Now let's put the source in Alice's lab. She doesn't allow any of the entangled particles to reach Bob, but she makes a measurement of one of the entangled particles as she would in the normal set-up. Now she uses the result she obtains to prepare another spin-1/2 particle and sends this off to Bob

So we have || Alice <- Source -> || ......Bob
then Alice ---------------->Bob

So in fact we don't need the entangled source at all - Alice can just randomly prepare spin-1/2 particles in the appropriate states.

Now when we compare the statistics there's a violation of the Bell inequality but it's between Alice's state preparation and Bob's measurement.

So you are saying exactly what? Bell inequalities demonstrate that local hidden variable explanations are not viable for some experiments. Yours isn't one of them.

 

[Simon Phoenix]

So you are saying exactly what? Bell inequalities demonstrate that local hidden variable explanations are not viable for some experiments. Yours isn't one of them.

Agreed :-)

I'm sorry I was hoping that I made it clear that this different experimental set-up doesn't have implications for reality in the same way that the usual Bell set-up does. My fault.

What I was trying to get at was that in both cases the maths is identical - just that we interpret it differently in each case. For me I think it brings out that the non-commutatitivity is driving the violation in QM - and when we apply this to the usual Bell set up we also get all these interesting implications for hidden variable theories.
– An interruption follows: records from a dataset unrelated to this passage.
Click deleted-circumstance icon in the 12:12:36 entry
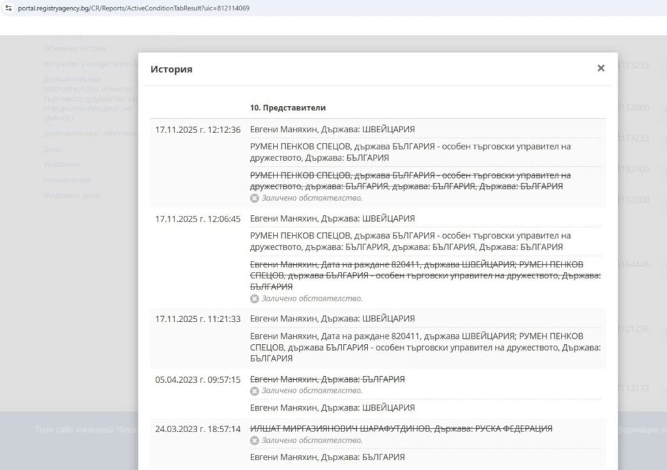(x=255, y=198)

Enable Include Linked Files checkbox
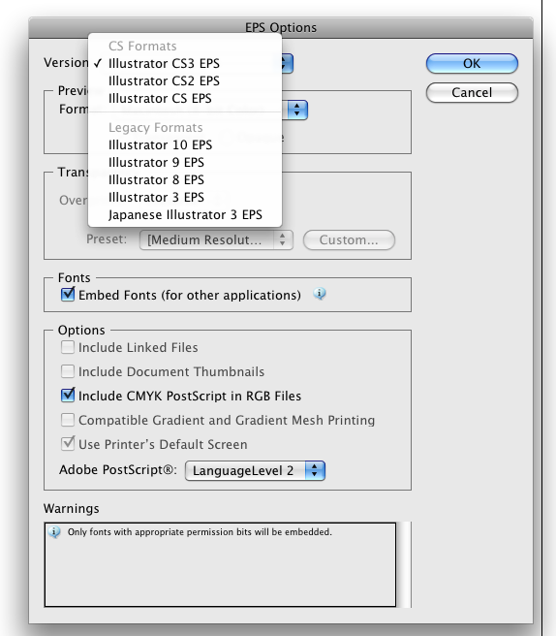click(68, 348)
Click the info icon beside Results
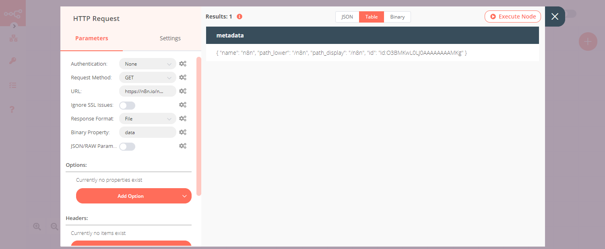The height and width of the screenshot is (249, 605). point(240,17)
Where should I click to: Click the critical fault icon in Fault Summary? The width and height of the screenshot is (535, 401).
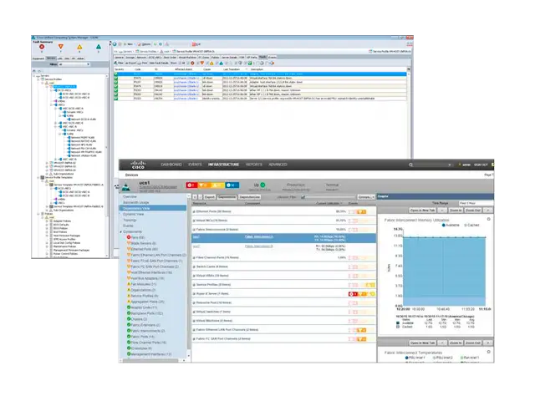(x=39, y=48)
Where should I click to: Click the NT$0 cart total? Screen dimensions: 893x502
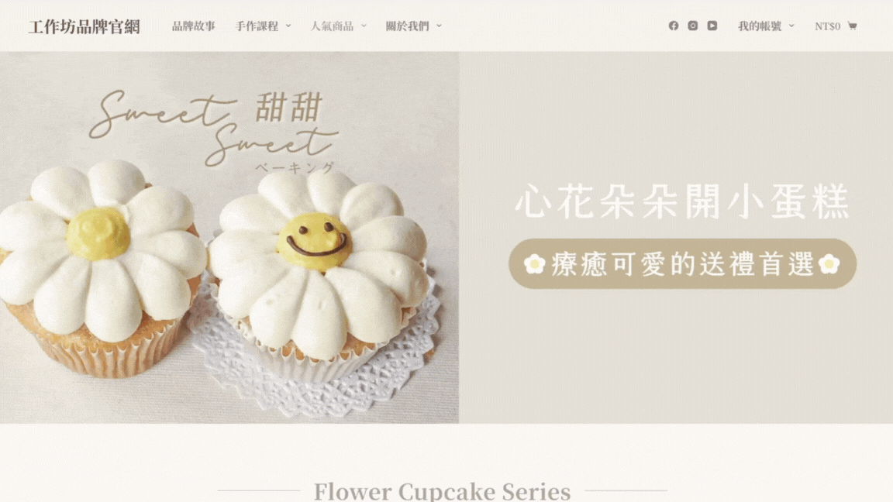tap(828, 26)
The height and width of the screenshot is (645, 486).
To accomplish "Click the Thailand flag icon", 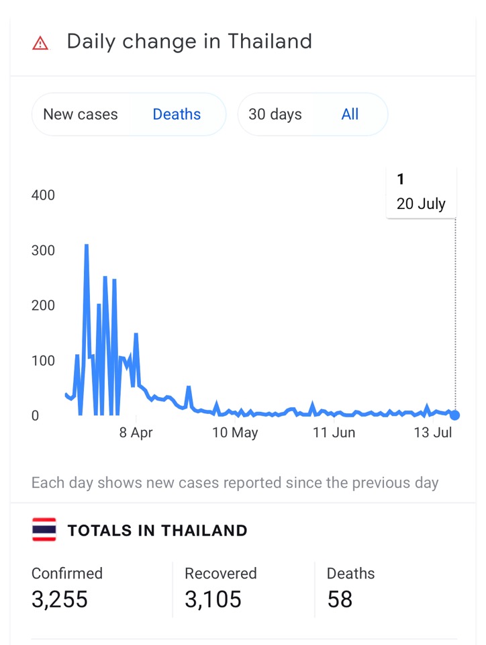I will (x=44, y=529).
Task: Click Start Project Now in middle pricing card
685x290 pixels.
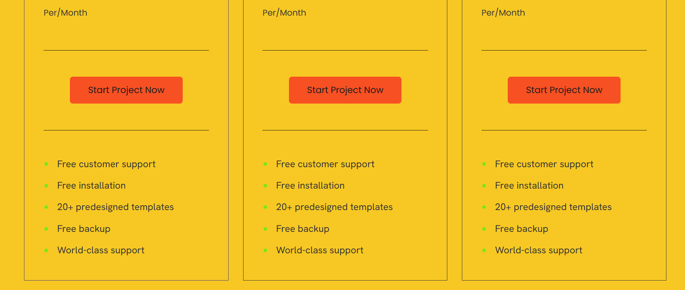Action: [x=345, y=90]
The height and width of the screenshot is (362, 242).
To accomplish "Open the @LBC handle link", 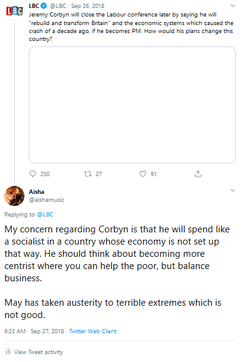I will pos(58,6).
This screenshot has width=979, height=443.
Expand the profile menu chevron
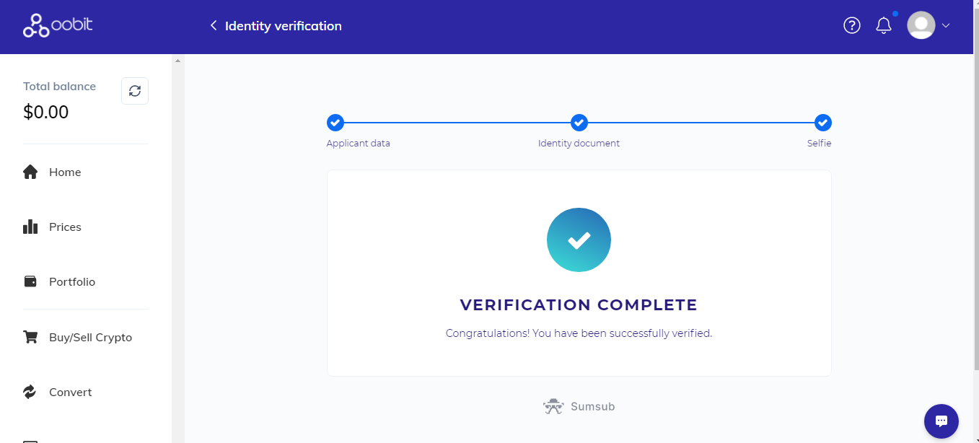click(x=946, y=26)
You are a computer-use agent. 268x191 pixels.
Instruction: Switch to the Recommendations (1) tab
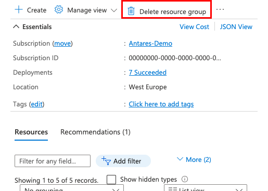point(95,132)
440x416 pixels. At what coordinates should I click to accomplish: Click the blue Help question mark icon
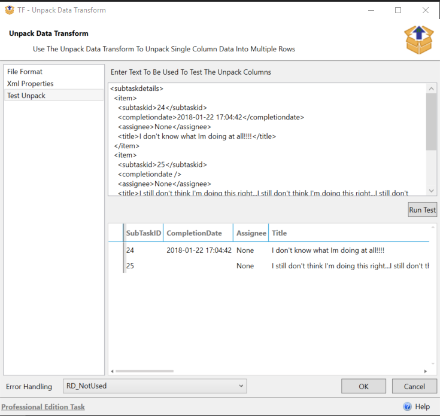tap(407, 406)
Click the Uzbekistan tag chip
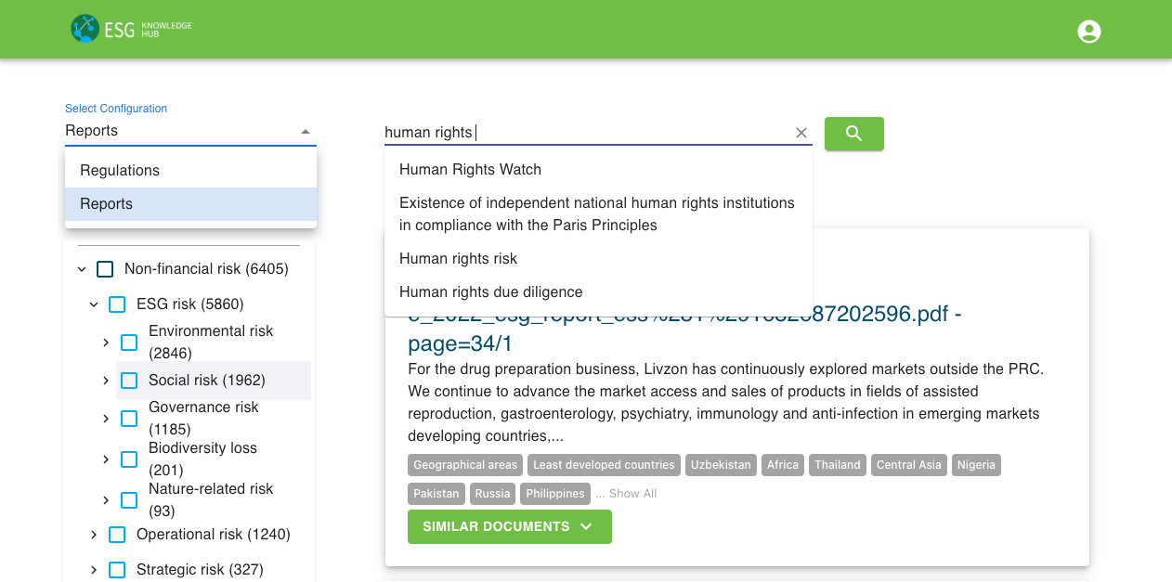Viewport: 1172px width, 582px height. point(721,464)
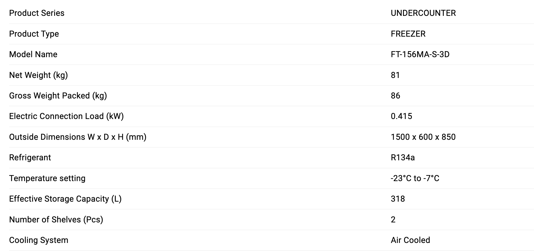
Task: Select the 0.415 kW value
Action: [401, 116]
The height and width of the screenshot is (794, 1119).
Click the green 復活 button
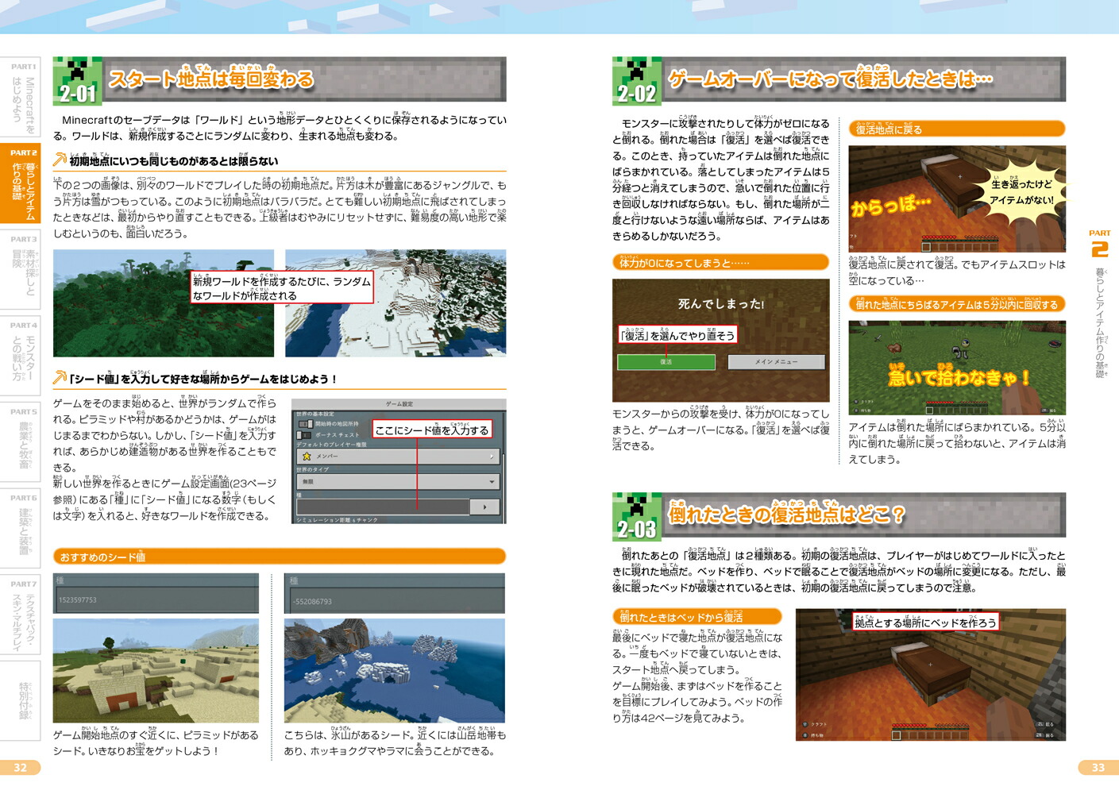pyautogui.click(x=667, y=362)
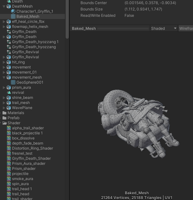Click the hit_ring model cube icon
This screenshot has height=200, width=193.
(9, 62)
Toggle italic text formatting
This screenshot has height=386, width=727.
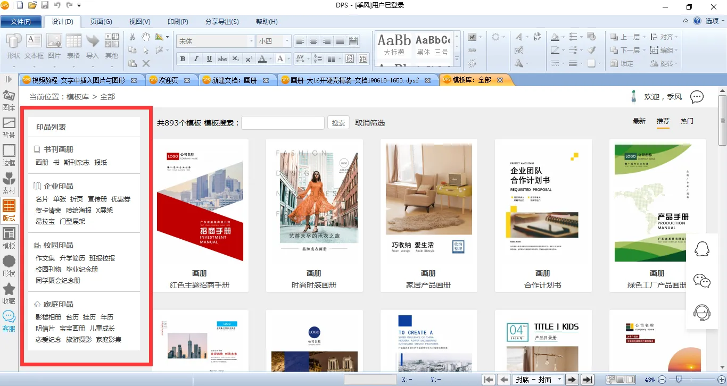[x=196, y=59]
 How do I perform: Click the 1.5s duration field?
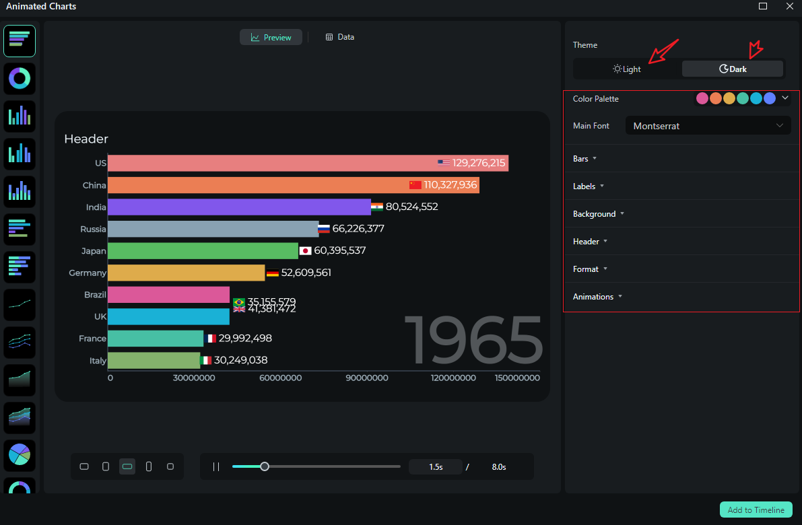pyautogui.click(x=435, y=466)
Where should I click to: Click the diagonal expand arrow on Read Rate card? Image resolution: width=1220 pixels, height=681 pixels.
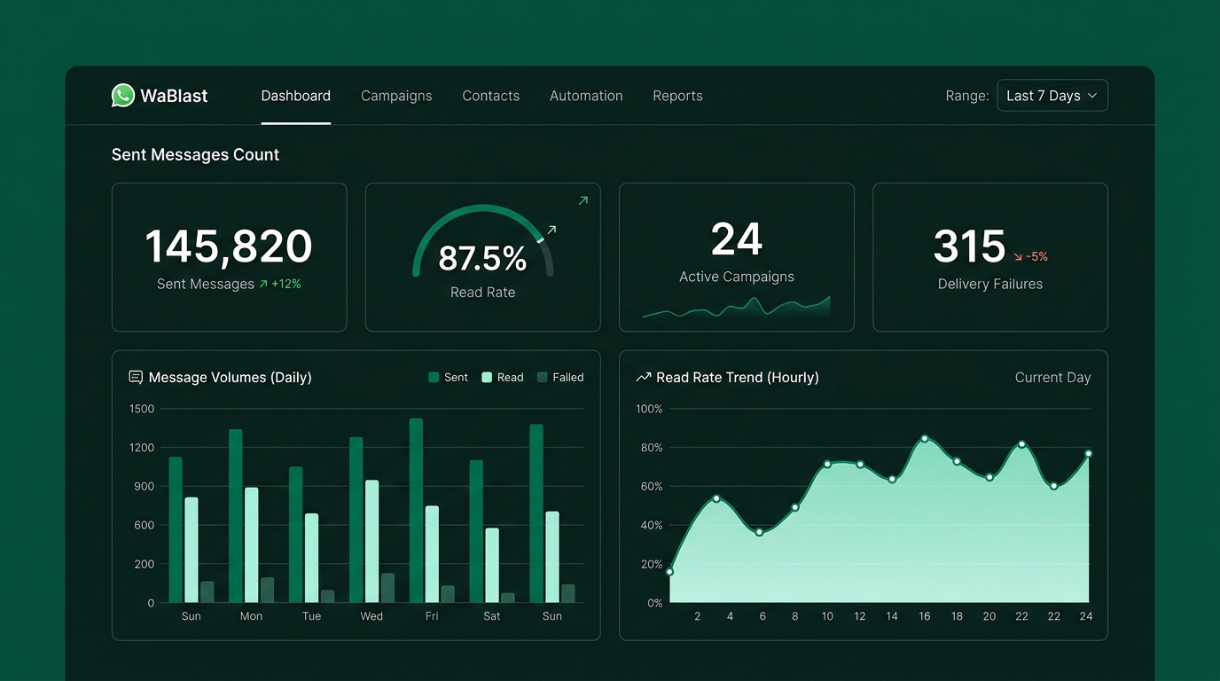pyautogui.click(x=583, y=200)
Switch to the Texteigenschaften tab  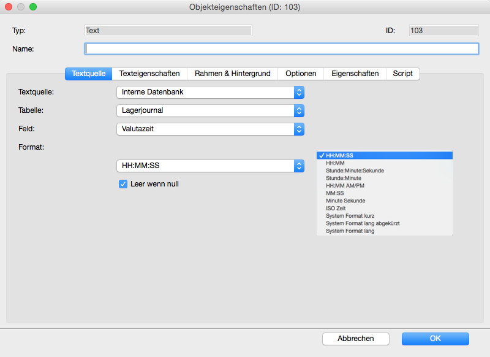coord(149,74)
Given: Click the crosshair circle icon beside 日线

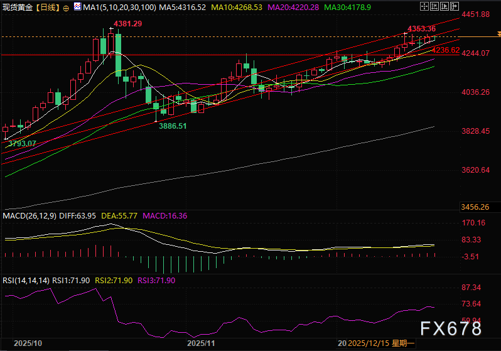Looking at the screenshot, I should (67, 8).
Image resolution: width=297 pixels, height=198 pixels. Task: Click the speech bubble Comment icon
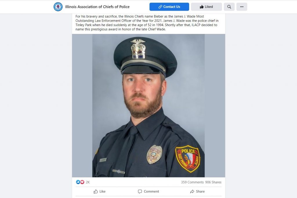click(x=140, y=192)
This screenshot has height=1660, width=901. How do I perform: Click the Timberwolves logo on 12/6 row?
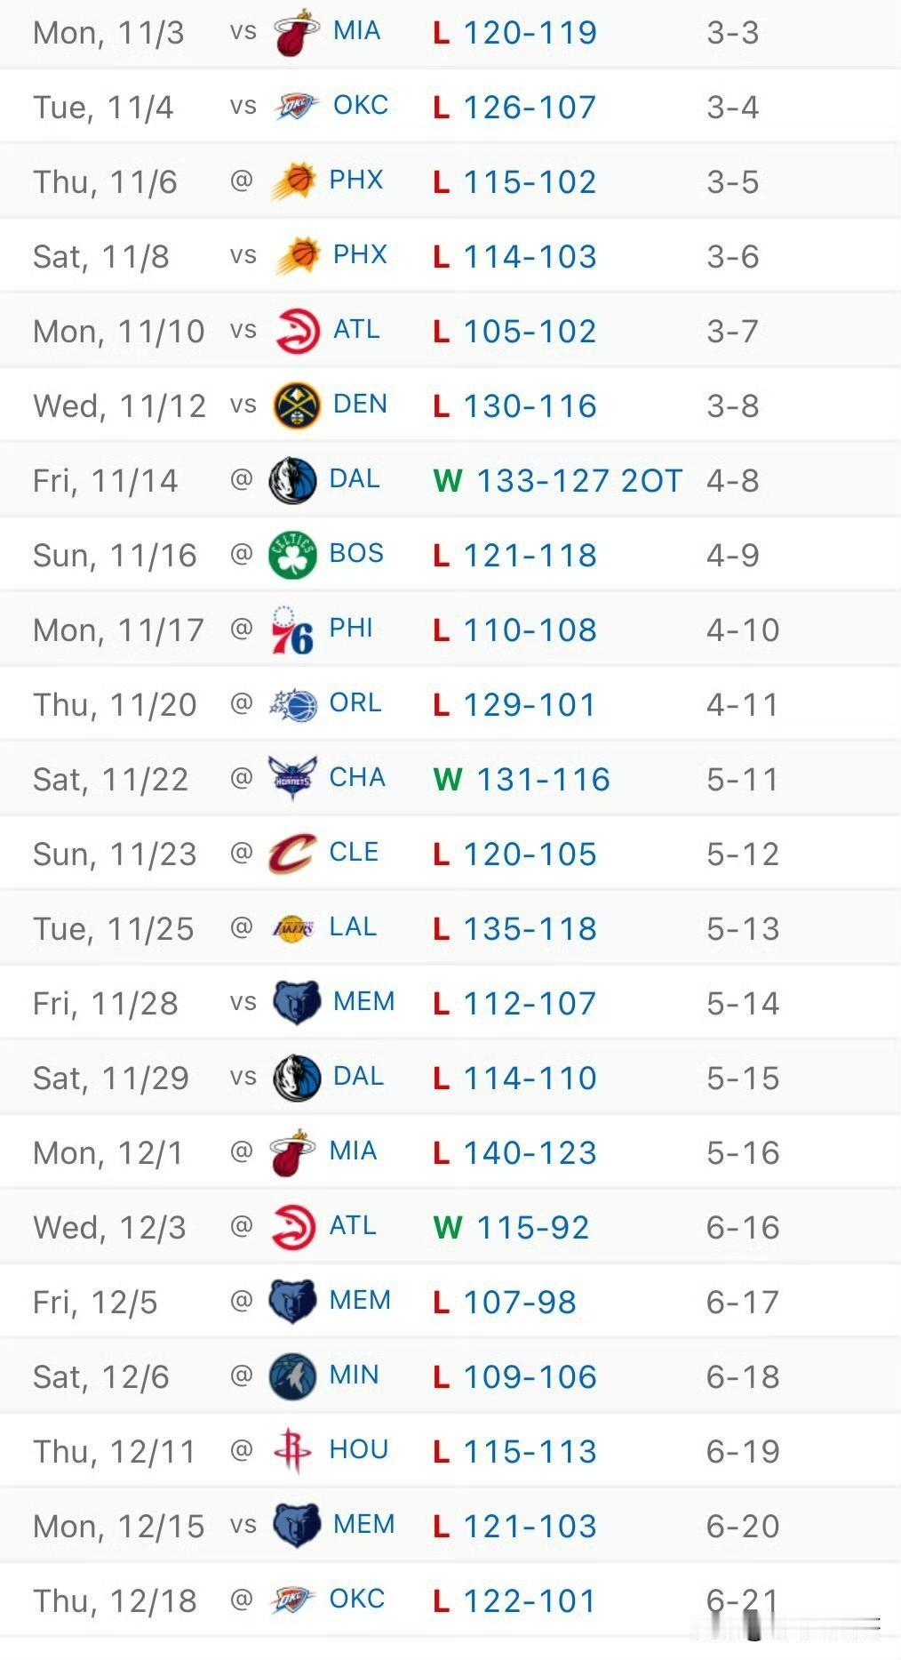(x=292, y=1376)
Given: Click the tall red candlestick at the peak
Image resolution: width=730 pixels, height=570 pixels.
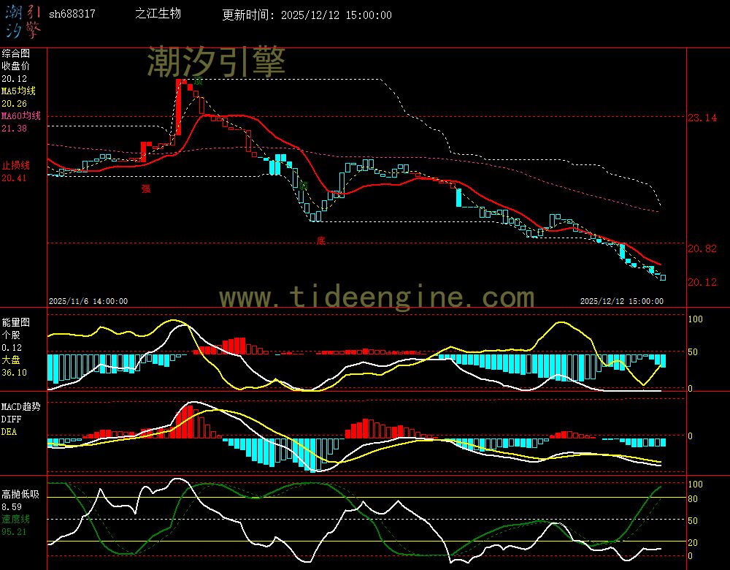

In a nutshell there's nothing Bob can do even when given Alice's data to distinguish whether the results are from genuine entangled particles or Alice's state preparations. This has practical implications in that we can use this in a quantum key distribution using the Bell inequality protocol, but now with single particles instead of having to use entangled sources which are practically a bit trickier.

 

[Simon Phoenix]

I think there's also a sense in which the issue of non-locality is almost a red herring. That's a little bit of an overstatement and I hope the following will make it clearer what I mean.

If we impose the condition that results 'here' do not depend on settings 'there' even if here and there are only timelike separated, then a hidden variable theory of QM of this kind would satisfy the Bell inequality. We can't rule out a hidden variable theory of physics which did allow this. So even for timelike here and there we can rule out a certain class of local hidden variable theories.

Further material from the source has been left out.